Taking a photograph can seem so simple – just the push of a button – almost an objet trouvé, a recording of photons meeting molecules. It is mysterious and emotional, with aesthetics and instincts coming to play, but also decidedly rooted in the scientific. The artist thinks about how people see, in connection with the medium of photography – how three dimensional spaces, things and fleeting moments are interpreted through this two dimensional, static medium. The works are made with human spatial vision in mind, as well as the machines we have created to see and document the visual world in a way we understand. Mostly.

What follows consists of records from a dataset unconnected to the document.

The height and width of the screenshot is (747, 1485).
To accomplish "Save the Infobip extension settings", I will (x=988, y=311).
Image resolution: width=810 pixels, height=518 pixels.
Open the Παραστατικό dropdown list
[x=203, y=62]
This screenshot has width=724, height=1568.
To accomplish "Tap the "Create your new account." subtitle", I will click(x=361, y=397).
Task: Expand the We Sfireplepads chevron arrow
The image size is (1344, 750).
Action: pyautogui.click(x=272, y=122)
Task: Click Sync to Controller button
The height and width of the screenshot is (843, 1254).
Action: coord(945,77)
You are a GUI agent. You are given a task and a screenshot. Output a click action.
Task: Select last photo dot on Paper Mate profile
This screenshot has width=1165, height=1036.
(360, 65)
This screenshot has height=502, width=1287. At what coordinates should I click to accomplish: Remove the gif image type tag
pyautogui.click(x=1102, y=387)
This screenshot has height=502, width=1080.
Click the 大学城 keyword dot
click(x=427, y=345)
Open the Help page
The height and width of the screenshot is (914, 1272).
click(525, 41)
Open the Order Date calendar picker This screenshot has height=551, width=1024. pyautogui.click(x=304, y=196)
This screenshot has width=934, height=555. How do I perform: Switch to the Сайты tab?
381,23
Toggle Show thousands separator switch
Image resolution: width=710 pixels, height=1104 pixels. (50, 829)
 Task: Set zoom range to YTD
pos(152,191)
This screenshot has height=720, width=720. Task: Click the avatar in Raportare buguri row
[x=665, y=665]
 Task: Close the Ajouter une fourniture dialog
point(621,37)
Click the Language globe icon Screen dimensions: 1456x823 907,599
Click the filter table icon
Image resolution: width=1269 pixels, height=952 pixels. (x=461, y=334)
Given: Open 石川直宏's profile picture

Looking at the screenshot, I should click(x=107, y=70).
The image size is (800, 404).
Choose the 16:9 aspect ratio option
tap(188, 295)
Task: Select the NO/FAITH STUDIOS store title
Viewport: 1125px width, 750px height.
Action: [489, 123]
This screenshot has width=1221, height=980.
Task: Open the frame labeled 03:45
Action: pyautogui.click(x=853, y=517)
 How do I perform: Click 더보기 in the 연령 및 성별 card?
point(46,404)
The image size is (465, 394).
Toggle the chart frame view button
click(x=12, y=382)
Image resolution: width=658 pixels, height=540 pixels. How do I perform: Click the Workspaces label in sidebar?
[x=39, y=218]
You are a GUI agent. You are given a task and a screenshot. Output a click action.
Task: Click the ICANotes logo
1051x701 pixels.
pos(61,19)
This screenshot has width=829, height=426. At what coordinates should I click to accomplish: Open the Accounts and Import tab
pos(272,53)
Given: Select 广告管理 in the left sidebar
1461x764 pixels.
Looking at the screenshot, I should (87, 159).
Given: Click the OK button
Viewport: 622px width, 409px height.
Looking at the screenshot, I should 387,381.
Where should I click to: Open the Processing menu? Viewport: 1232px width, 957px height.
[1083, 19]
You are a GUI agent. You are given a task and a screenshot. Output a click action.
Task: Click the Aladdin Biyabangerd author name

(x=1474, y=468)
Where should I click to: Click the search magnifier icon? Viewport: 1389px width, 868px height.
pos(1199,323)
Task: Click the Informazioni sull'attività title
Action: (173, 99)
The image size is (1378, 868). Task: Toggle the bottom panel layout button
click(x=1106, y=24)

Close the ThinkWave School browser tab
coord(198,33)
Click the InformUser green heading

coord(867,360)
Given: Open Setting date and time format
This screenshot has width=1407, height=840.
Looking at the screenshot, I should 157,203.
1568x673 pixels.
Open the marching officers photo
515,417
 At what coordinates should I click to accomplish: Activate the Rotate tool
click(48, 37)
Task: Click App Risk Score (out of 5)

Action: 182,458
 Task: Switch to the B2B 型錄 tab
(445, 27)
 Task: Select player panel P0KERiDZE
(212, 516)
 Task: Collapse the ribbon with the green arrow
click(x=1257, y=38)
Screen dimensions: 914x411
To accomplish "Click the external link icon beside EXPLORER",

Hallgerður Hallgrímsdóttir‘s practice is for the most part based in photography. She holds a degree in fine art photography from Glasgow School of Art and she also graduated from the MFA programme at Akademin Valand in Gothenburg, Sweden, in 2019. Her work has been exhibited in various places, such as The Photographer’s Gallery in London, Hasselblad Center in Gothenburg, Fondazione Fotografia Modena, Akureyri Art Museum, Reykjavík Museum of Photography and Reykjavík Art Museum. In 2016, she self-published the photo book Hvassast, portraying the eerie beauty of the Icelandic everyday, and in 2018 a book of her poetry and pictures, Límkenndir dagar, was published by Flóra, Akureyri. Hallgerður lives and works in Reykjavík.
The curator of the exhibition is Unnar Örn Auðarson.
The exhibition is a part of the programme of The Icelandic Photo Festival 2022. The exhibition is supported in part by Myndstef.